Responsive Mobile Product Design
Easily my biggest challenge and biggest unknown is adapting a vinyl lettering design tool I’ve developed to adapt to the screen size. In order to do this it also meant the design tool must react immediately if the screen is rotated and it cannot use any plugins that don’t work well on touch. I had to completely re evaluate the complexity of my design tool and in some cases strip out some features that didn’t work well on mobile browsers (such as a gradient color picker). I’m pretty happy with how it turned out though, you can give it a try on your phone or tablet and let me know what you think. In the end no matter what device you use the design tool on you aren’t missing any features or functionality.
Responsive Mobile Checkout Process
Part two of my project was creating a mobile checkout process that didn’t suck. The first hurdle was creating a cart view that does not appear too compacted or crowded on a phone. I settled on presenting a totally separate shopping cart view for mobile phones because it was just too much information to cram into a horizontally formatted table. As you can see below Bootstrap and flat UI pro combination make a nice contrasting cart experience on the phone.
Why no registration?
I’ve created a handful of ecommerce platforms over the years and registration is yet another really easy thing to get wrong. I’ll save the rant, but say this.
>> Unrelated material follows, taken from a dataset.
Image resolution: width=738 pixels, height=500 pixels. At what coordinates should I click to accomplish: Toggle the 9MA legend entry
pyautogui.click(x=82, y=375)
If you are going to do registration make it an optional step, put the registration form on the thank you page of your site, have a rock solid password/username reset feature, and use something like Stripe or PayPal Vault to actually make the fact they registered useful (their Credit cards are stored for later use). Other than that you’ll find that not having registration removes a real barrier to checkout for a lot of people.
Google Wallet is doing it right
While I didn’t really like how Google Checkout worked, I do however think that the new Google Wallet really fits in well with the direction mobile e commerce is going. Similar to Paypal Express Checkout Google Wallet will take an existing account and pass all of the information directly to the website so the customer doesn’t have to enter anything at all. After watching the video presentation on their site it looks really slick. I’ll be integrating this feature at some point as it truly would be useful for some point (I would use it). Why doesn’t Apple have something like this?
Areas of Improvement
Rarely anything I do is considered “done”. There is always room for improvement. As far as usability I think adding Google Wallet once the site really gets on its feet will be a great convenience for Android users. My only other direct compliant with the finished product is the speed and page load times. There are many areas I’m going to start tackling this though! More often than not your customers will tell you what you need to fix/add next.